The team of investigators utilized mice, as their circadian rhythm mirrors that of humans. While humans work and play during the day, mice sleep during the day and are active at night. Apart from the different wake times, the scientists discovered that the internal timekeeping system of humans and mice operate almost identically at the molecular level. Found in the brain's hypothalamus, the suprachiasmatic nucleus (SCN) in the brain has a master circadian clock that manages cells, many of which have their own molecular clocks.
"People have suspected that our cells' response to insulin had a circadian cycle, but we are the first to have actually measured it," noted Owen McGuinness, a professor of molecular physiology and biophysics at Vanderbilt, in the statement. "The master clock in the central nervous system drives the cycle and insulin response follows."

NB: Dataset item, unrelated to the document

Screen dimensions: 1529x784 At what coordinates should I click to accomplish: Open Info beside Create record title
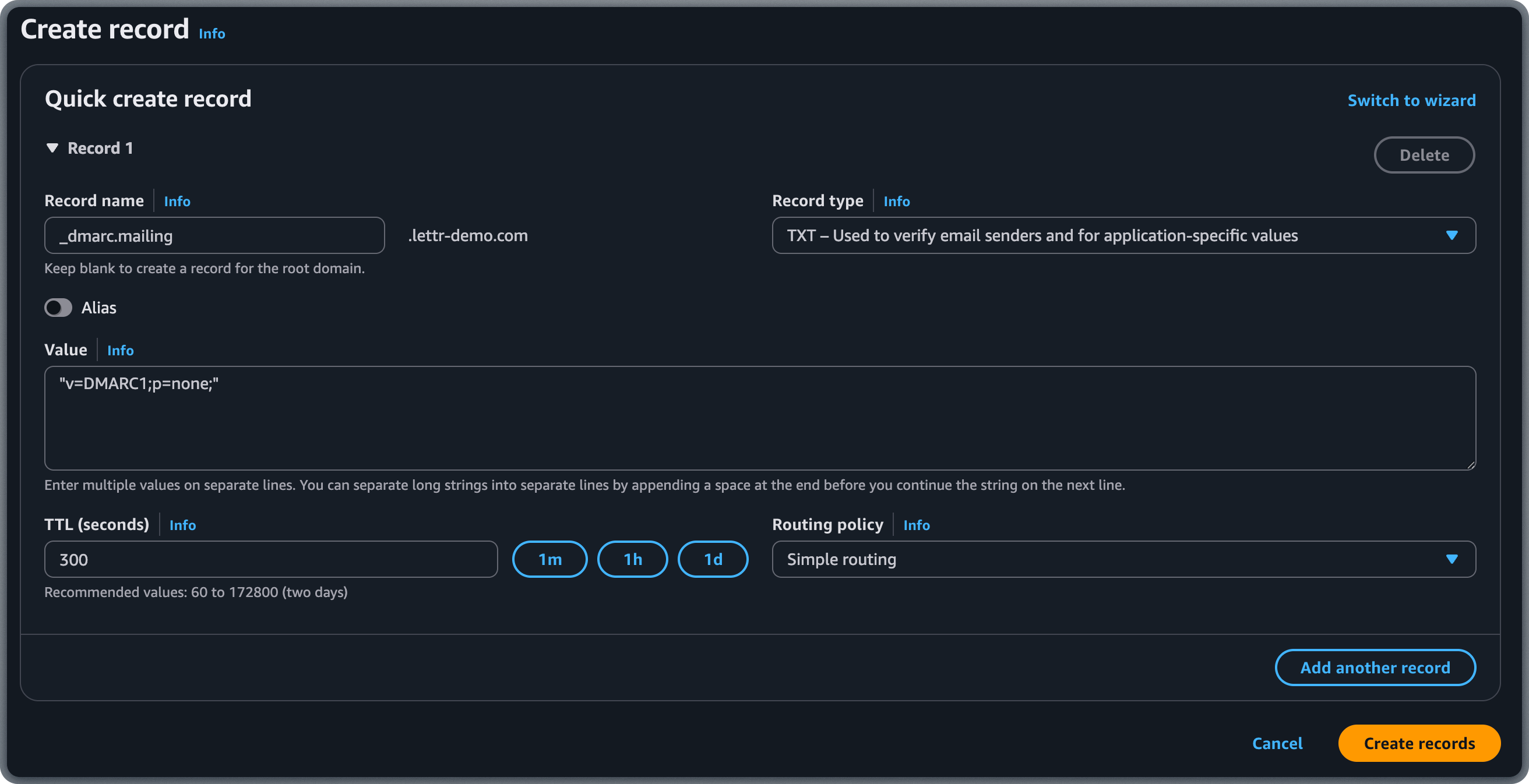(x=212, y=33)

The researchers used different approaches to disrupt the circadian clocks of individual mice. Measurements were taken at different hours to better understand whether there was a pattern. In one experiment, mice were placed in an environment that was constantly lit. The light disrupted their circadian cycles and the mice were stuck in an inactive/fasting phase. They ended up developing a higher portion of body fat and gaining more weight, even though they ate less food than their counterparts. Other issues were related to weight gain, such as the increased risk of developing diabetes and cardiovascular disease as a result of obesity.

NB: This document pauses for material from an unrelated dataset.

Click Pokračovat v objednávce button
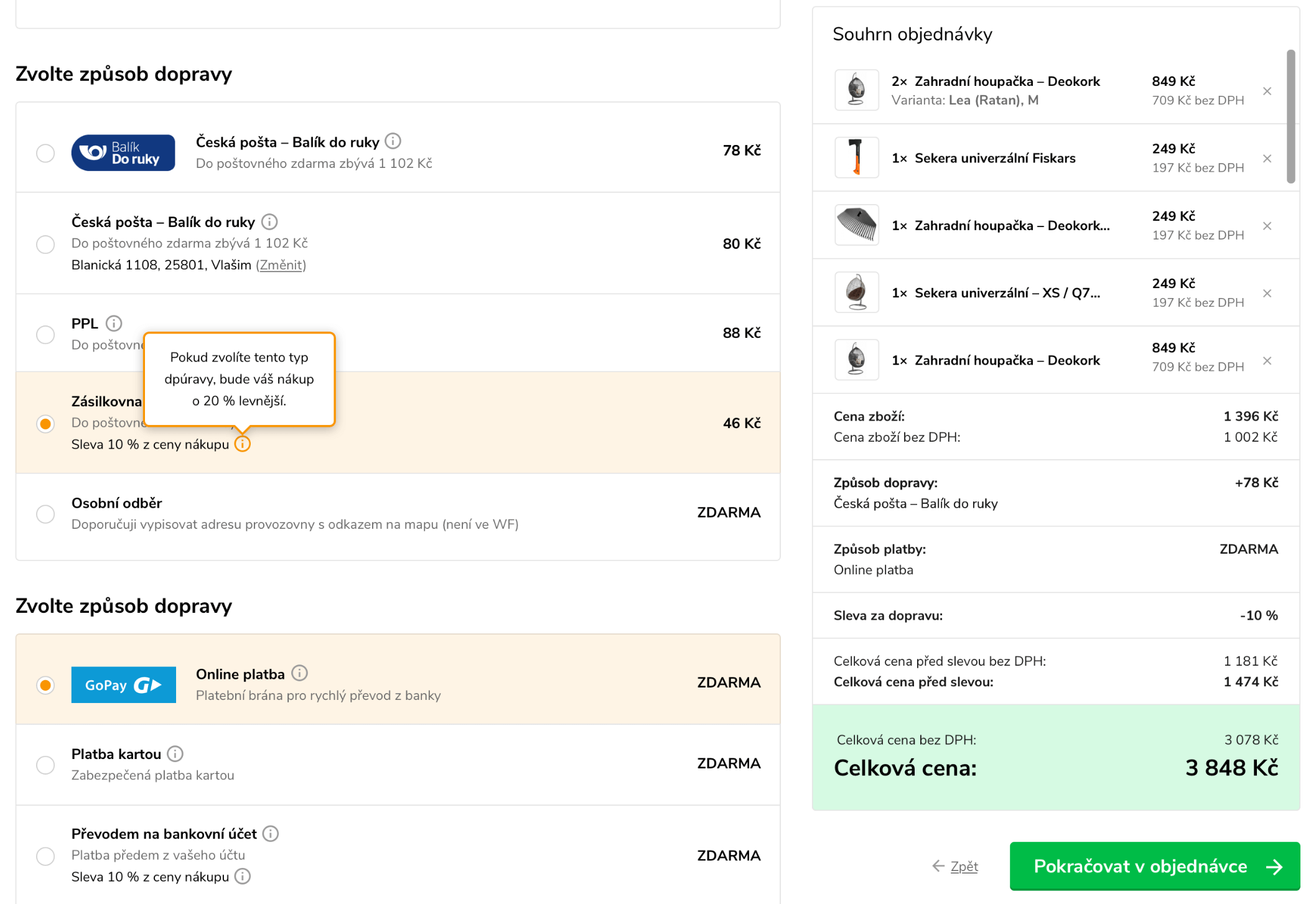The image size is (1316, 904). (x=1154, y=867)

In another experiment, they used genetically modified mice that lacked the gene needed for proper biological clock function. These mice were stuck in an insulin-resistant mode that was similar to being in an inactive/fasting phase. When they consumed a high-fat diet, they usually gained more weight. When given the protein that normally comes from the missing gene, the circadian rhythm was re-established thus lowering insulin resistance.
Based on the findings, the investigators believe that insulin action and blood sugar metabolism are linked to internal mechanisms that keep track of time and the different periods of the day. They also propose that it is probably better to eat a light supper and no snack before dinner.
"Mediterranean diets in which the main meal is eaten in the middle of the day are probably healthier," concluded Johnson in the statement.